_Data provided_
────────────────────────────────────────

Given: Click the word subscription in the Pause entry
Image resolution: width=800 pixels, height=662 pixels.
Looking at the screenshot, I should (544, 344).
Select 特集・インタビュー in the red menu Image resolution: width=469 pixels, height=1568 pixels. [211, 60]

────────────────────────────────────────

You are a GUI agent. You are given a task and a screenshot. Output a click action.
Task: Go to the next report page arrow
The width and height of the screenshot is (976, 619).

────────────────────────────────────────

_Problem details_
Return, word for word, the lines of the data above from the line with "Given: Click the" through the line with "Select 特集・インタビュー in", inclusive.

_Task answer_
Given: Click the word subscription in the Pause entry
Image resolution: width=800 pixels, height=662 pixels.
Looking at the screenshot, I should (544, 344).
Select 特集・インタビュー in the red menu Image resolution: width=469 pixels, height=1568 pixels. [211, 60]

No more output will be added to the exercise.